> _Tasks for this exercise_:
1) Using the forum post on the etched granite listello, explain why the listellos give the kitchen a beautiful look.
2) According to the forum post on the etched granite listello, how long was the enhanced sealer left on the marble tiles before it was wiped off?
***** Provided text
# Decorative Etched Granite Listello



## csteinke (May 23, 2007)

I am looking for guidance as to how I might clean/refinish UNpolished granite. Here is what happened:

I just completed tiling the undercounter area of our kitchen. I had found a company in Texas called Antiquestone (http://www.antiquestone.com/listellos_3.php) for the decorative listellos. They used black polished granite and etched in designs. It makes a beautiful look with the contrast from the black polish versus the soft grey background.

I covered the listellos with blue painter tape and tiled the rest of the undercounter walls with tumbled marble. The marble tiles were then sprayed with an enhanced sealer (the granite listellos still covered). After 10 minutes, the sealer was wiped off then allowed to cure overnight.

The next day the tile was grouted (listellos still covered) and excess grout scraped. After the grout had begun to set up, I removed the painter tape covering the granite and touched up the grout next to the granite. At this point everything was still OK.
**********
***** Data extract
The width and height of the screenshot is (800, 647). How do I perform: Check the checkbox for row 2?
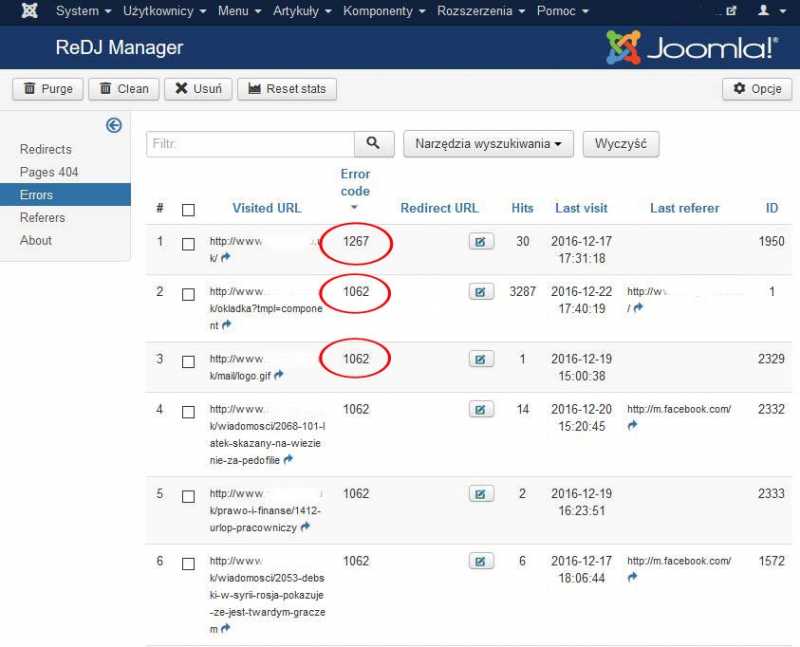[188, 294]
**********
> _Task-by-task outputs_:
1) The listellos are black polished granite with etched designs, and the look comes from the contrast between the black polish and the soft grey background of the etching.

2) 10 minutes.